The absence of a dedicated maritime patrol aircraft dates back to the decision in the 2010 Strategic Defense and Security Review not to bring the Nimrod MRA4 into service.
That the sole Royal Air Force aircraft available to participate in the search is not deemed capable of maritime surveillance is evidenced by a Ministry of Defense’s £198 million plan to upgrade the software of the five Sentinels. This is expected to enable them to carry out a rudimentary maritime patrol role as part of a service life extension plan to keep the modest fleet operational until 2018. However, the company that makes the Sentinels has said “the aircraft would not fit a maritime patrol aircraft role” even after this upgrade so the undertaking may prove fruitless after all.

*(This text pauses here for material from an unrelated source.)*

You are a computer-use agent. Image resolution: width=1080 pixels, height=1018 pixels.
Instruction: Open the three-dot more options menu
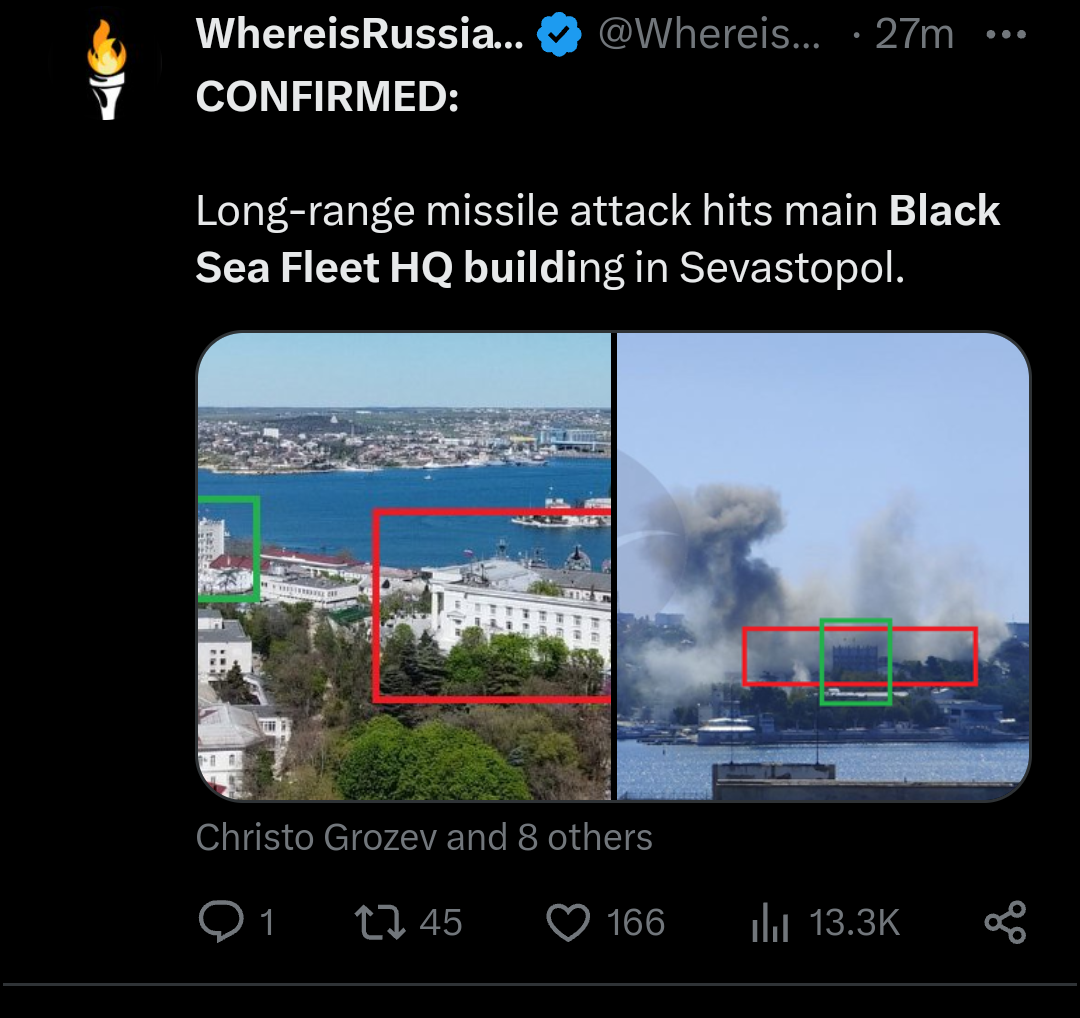coord(1005,35)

The Royal Navy managed to contribute one of its thirteen remaining frigates capable of undertaking anti-submarine operations, a job soon to be carried out by only eight “tail-equipped” frigates of the Type 26 class. In doing so, however, it demonstrated that the “fleet” is stretched to the limit and that the fallacy of more capability on fewer hulls would be laughable were its implications not so serious. With the Fleet Ready Escort searching for a mystery submarine, a cannon-equipped patrol boat was all that remained to shadow a quartet of Russian warships through the English Channel.
For an island nation that is dependent on importing food and energy from abroad, the absence of a maritime patrol aircraft is little short of a national disgrace. Through the fifty years of the Cold War, the Royal Navy’s primary mission was the plugging of the GIUK gap to prevent Soviet submarines terrorizing the sea lines of communication between North America and Europe. Now neither the Royal Air Force nor the Royal Navy seems capable of fulfilling their primary role — ensuring the security of the United Kingdom.